Magic Beyond Words: The J. K. Rowling Story, 2011. Available currently on Amazon Prime.
First thing I learned: her name is pronounced ROE-ling, not R-Ow!-ling. I had no idea.
Second thing: this movie is cheesy, sometimes painfully so. And yet, I did not want to turn it off. I guess I was willing to take it as it is: a made-for-TV Lifetime movie, and an unofficial biography at that. On the plus-minus side, the director appeared to stick so closely to what is known about Rowling, that the movie is sometimes, as Wikipedia put it, “lackluster.” I mean, for one thing, we all know the ending. For two, the writer/director did not seem to have over-dramatized. Both bad and good.
On the other hand, I found this movie extremely interesting because I am a writer, and Rowling is the most fiscally and fame-ily successful author of all time. (The movie portrays her as completely naive when it comes to ambition, but I can’t imagine this is completely so–even though many authors claim it of themselves. I know it’s not true of me. I want to make money and I want my books to be on bookshelves everywhere. I get wary of writers whining at me, “I write just because I love to write!” I know we’re in a position to work pro bono much of the time, but I certainly wish it weren’t so.) The movie really does relate to writers.

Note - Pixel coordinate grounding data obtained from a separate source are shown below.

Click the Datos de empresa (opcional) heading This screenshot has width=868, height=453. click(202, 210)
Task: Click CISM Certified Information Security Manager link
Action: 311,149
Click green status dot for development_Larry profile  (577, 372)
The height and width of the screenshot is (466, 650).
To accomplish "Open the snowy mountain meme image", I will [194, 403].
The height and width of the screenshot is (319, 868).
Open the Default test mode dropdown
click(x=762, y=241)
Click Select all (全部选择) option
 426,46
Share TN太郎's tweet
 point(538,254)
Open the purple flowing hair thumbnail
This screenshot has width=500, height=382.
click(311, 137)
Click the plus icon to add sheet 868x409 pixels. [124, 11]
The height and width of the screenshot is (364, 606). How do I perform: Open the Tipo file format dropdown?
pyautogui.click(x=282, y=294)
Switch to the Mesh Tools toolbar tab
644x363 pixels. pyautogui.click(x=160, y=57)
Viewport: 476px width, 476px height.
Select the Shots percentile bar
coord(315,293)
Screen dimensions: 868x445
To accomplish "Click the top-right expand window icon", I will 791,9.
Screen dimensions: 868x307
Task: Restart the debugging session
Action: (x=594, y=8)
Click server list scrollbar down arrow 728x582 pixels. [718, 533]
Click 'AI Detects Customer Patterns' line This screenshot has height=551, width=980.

But then I was torn between wanting to know “How did this happen?” and realizing that it is a freak accident, of sorts. Not that Potter isn’t great, but so much of publishing depends upon an intricate, unpredictable, and long series of factors that writers call “luck.” You can sort of see this in the movie, but I was surprised that at the end they failed to mention that the lion’s share of Rowling’s earnings are from movies and merchandising. Books alone don’t make anyone billions of dollars. And this has only happened once in all of history. As I kept saying out loud, I would have emphasized–not Rowling’s middle-class hard knocks–but her normalcy and the sheer luck of her draw.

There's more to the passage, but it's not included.